** EXTRACT follows **

    So OK, average costs might go up, but for many Americans either they'll get coverage for the first time largely or entirely paid for by the government OR they'll get a big subsidy to join a pool, or their employer will be mandated to pay for their care. Why is is so stupid to believe that what the individual pays might go down in many cases. It may not be true, but i bet you couldn't tell me what happens to the out of pocket costs of people in those different scenarios. I couldn't--so why should the public be able to do it?

    3) Or, how about all of the commentators and reporters who believe (or claim to believe) that PPACA will reduce the budget deficit?

    Err....because the CBO, yes the one that overstates the cost impact of reform and ignored the potential for cost savings, like, said so.

    Now very few of us liberals believe the law is perfect but it's a shit load better than the alternative of doing nothing. Which by the way is what we've only ever gotten on health care for Republicans

  2. Perhaps those crazy liberals are finally using polls to counteract the (unsupported) claim by almost every conservative in Congress i.e. "... the American people are overwhelmingly against."(over and over and over)"
    No basis in fact, just another sound bite - we all know polls can be and are manipulated to the presenter's advantage and if repeated endlessly it becomes a subliminal message that suddenly seems true. Let's all think for ourselves, form our own opinion based on fact gathering and stop pointing fingers. We have a right to our beliefs but not to tell others what they should believe. How 'bout we get to work doing rather than blaming ?

  3. Hey Matthew: I definitely got a few smiles out of the Teabonics Flickr page. I hope you would agree with my postulate that pro-Obamacare protesters are equally as likely or unlikely to have been spelling bee champions.

    The Kaiser poll asked about "reducing the total amount the country spends on health care." Not reducing the growth of health care spending: reducing the absolute level of spending. And, Matthew, you're a smart guy -- do you really hang your hat on the (highly gamed) CBO numbers?

    The people who will qualify for substantial Obamacare subsidies are not "average Americans": they are low-income Americans. Remember also that average Americans pay taxes, and therefore any spending that is incurred in their name is taken out of their pockets. As you know, employers are already shifting more costs to employees to compensate for increased rates.

    The point is, Matthew, the views I'm articulating are the actual views of the Tea Party types, even the grammatically challenged ones. As a group, they aren't worried about microchips, or private armies, or whatever. They're worried about the fiscal health of the country, and about losing the American tradition of limited government. You can agree or disagree with their aims and goals, but they aren't crazy, and to dismiss them as such (as I argued in the piece) is a misguided approach.

    BTW, I am just as disappointed (if not more so) than you are that Republicans didn't address these issues when they were in power.

    Anonymous: I think November will tell us a little bit about what the voters think, and then we don't have to worry about polls. I agree with you about the working rather than blaming bit -- I like to think I do my share of the former -- but we all have to vent occasionally!

  4. Geez, Matthew, are you honestly going to make the "well the CBO said..." argument about the cost of PPACA?

    The entirety of the "savings" in the CBO score comes from two things: revenues from the CLASS Act and additional Social Security taxes received when employers replace insurance costs with salary. Neither of those things can actually be used to pay for health reform without creating an equally sized unfunded liability, but due to the alchemy of unified budget accounting, where they count cash in and cash out over a fixed time period without recognizing any new liabilities created they call this "deficit reduction". Argue all you want about the relative merits of PPACA and the failure of congressional Republicans to offer much more than empty rhetoric (and you'd gey my full agreement on that latter issue), but you can't expect an argument citing the CBO score to be taken seriously.
** End of EXTRACT **
** PROVIDED MATERIAL follows **
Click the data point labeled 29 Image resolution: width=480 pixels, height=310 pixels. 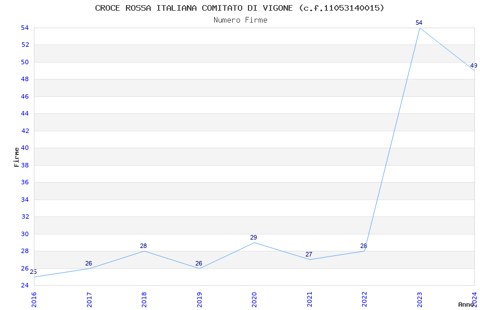[254, 242]
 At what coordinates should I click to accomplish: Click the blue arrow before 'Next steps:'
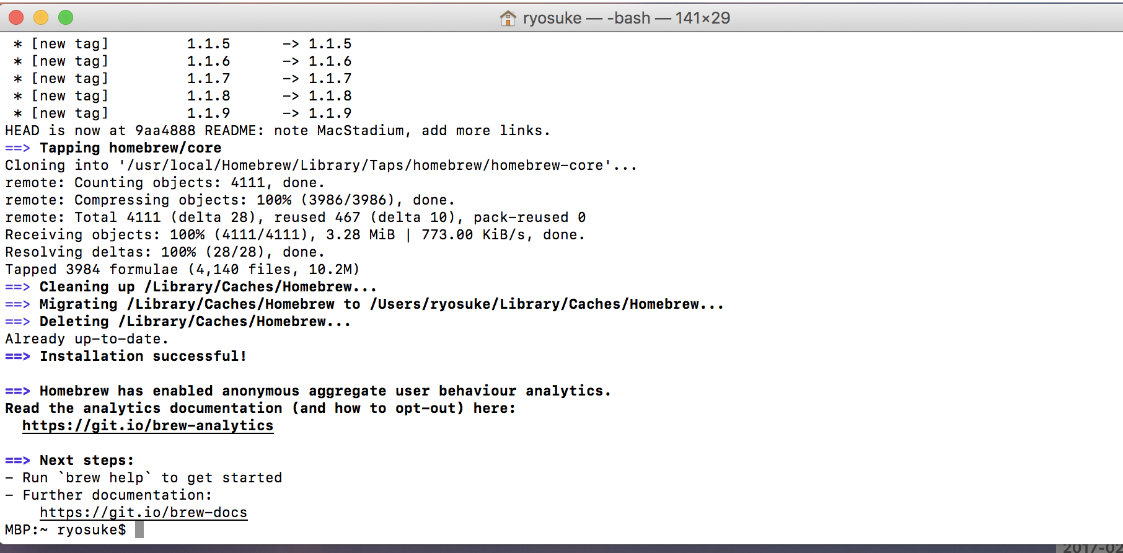pyautogui.click(x=17, y=461)
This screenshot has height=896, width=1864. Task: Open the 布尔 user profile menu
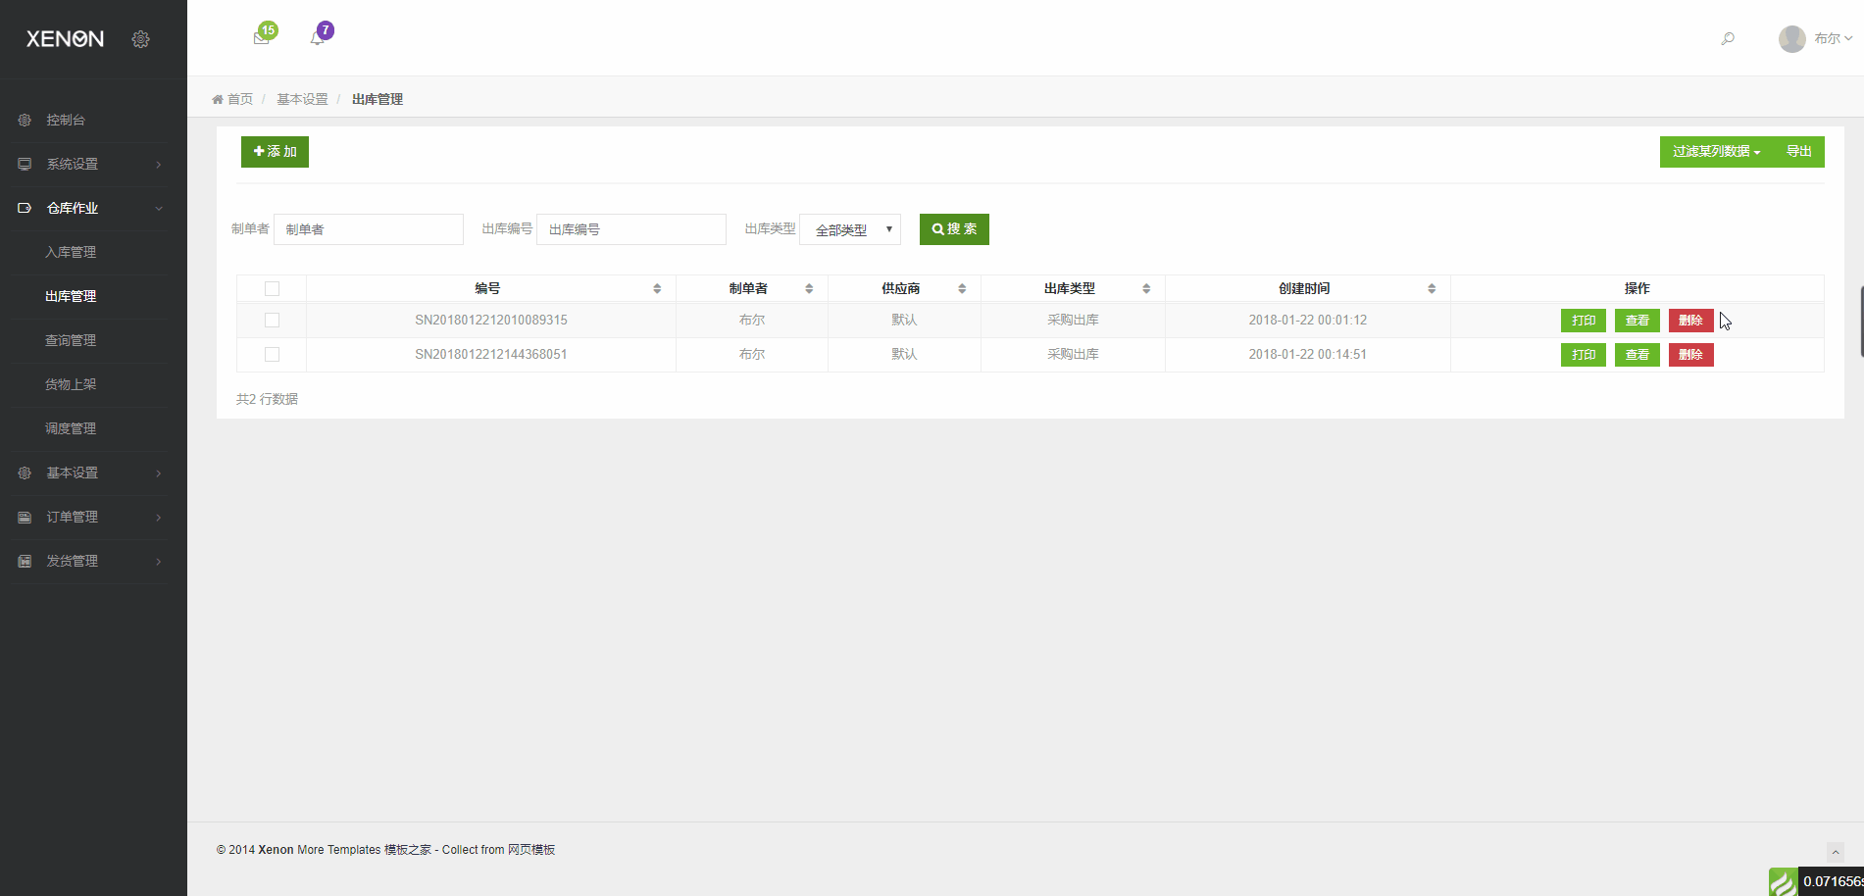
** End of PROVIDED MATERIAL **
## [TASK DESCRIPTION]
Reproduce word for word the passage of the health reform discussion starting at "2. Perhaps those" and ending at "than blaming ?".

## [RESPONSE TO THIS EXERCISE]
2. Perhaps those crazy liberals are finally using polls to counteract the (unsupported) claim by almost every conservative in Congress i.e. "... the American people are overwhelmingly against."(over and over and over)"
    No basis in fact, just another sound bite - we all know polls can be and are manipulated to the presenter's advantage and if repeated endlessly it becomes a subliminal message that suddenly seems true. Let's all think for ourselves, form our own opinion based on fact gathering and stop pointing fingers. We have a right to our beliefs but not to tell others what they should believe. How 'bout we get to work doing rather than blaming ?